Writer-director Jérôme Le Gris’ debut feature Requiem for a Killer (2011) is a laughably bad thriller from beginning to end, focusing on the last days of a pseudo-femme-fatal Lucrèce (Mélanie Laurent). Tired of being a gun for hire, Lucrèce agrees to take one last job before she can devote her time with her eight-year-old daughter. Whisked away to a châteaux in Switzerland, Lucrèce must masquerade as an opera singer in order to kill vocalist Alex (Christopher Stills).
The plot of the film is woefully convoluted in its attempts to establish any sense of peril or genuine thrills, despite numerous attempts. From the opening contract kill involving a clutter of cats, to the botched poisoning involving a wine bottle, audiences will soon realise that they are in for a tedious affair. The plot desperately attempts to demonstrate class and sophistication with use of classical music and perfume-advert-shots in churches and/or Swiss castles but never achieves it, despite trying frantically hard.

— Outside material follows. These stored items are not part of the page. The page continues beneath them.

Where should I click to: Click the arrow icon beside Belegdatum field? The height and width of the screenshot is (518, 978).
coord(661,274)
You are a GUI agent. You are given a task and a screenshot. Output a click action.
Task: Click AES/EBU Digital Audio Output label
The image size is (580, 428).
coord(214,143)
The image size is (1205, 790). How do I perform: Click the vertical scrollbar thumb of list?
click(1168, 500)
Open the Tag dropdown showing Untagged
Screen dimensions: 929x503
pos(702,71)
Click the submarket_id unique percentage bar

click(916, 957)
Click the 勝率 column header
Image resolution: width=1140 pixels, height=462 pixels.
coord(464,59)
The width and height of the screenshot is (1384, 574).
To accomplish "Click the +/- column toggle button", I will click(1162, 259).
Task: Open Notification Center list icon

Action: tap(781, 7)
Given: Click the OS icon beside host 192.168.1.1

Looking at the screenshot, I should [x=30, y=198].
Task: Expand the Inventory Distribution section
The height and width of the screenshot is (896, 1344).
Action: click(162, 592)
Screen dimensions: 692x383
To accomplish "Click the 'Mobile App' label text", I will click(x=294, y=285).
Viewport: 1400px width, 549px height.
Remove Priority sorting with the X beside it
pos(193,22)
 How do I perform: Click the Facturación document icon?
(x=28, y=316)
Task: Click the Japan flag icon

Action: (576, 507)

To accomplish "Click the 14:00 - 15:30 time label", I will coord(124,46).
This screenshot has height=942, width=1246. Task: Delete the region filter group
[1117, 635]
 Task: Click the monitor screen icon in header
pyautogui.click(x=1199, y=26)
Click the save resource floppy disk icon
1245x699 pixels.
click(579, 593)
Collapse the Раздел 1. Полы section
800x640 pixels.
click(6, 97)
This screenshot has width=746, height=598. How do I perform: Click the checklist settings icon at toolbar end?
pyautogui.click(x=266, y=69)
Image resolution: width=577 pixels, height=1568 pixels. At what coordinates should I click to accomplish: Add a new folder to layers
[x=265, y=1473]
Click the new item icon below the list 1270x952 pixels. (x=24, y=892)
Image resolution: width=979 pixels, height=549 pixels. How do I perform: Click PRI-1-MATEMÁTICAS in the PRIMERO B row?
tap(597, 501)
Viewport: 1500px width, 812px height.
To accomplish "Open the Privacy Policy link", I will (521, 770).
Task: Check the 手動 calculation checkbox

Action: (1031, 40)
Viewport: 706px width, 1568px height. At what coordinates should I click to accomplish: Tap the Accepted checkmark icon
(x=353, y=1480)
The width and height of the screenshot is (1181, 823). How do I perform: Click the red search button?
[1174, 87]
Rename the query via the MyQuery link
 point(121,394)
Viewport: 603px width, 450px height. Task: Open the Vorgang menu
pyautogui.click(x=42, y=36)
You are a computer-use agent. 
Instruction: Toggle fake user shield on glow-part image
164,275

Moreover, this poorly-directed, un-thrilling thriller totally fails to establish any plot details. This includes shoehorning in an absent father subplot, briefly touched upon at the beginning and resolved in the closing moments of the movie, but otherwise ignored. Worse still is the attempt to generate sympathy for Lucrèce by tossing in a scene or two with her daughter, but which fails to generate any form of empathy between the audience and her character.
Le Gris has also decided to make both the Catholic Church and a dastardly oil company (clumsily called British Oil) the villains of the piece, again through a series of underdeveloped and inadequate scenes that make little or no sense. The complete absence of plot details shows little care, failing to answer or even ask why Lucrèce, who was once an opera-singer, decided to become a hitman. At best the convoluted plot feels like a daytime melodrama or murder mystery.
Were these numerous problems not enough, Requiem for a Killer also suffers from a host of terrible performances, the most surprising of all being Laurent who never manages to either create sympathy or convince us that she is a cold-blooded killer.
With weak characterisation, poor direction and terrible performances, Requiem for a Killer is quite simply a loose collection of underdeveloped ideas strung together by a near-absent plot.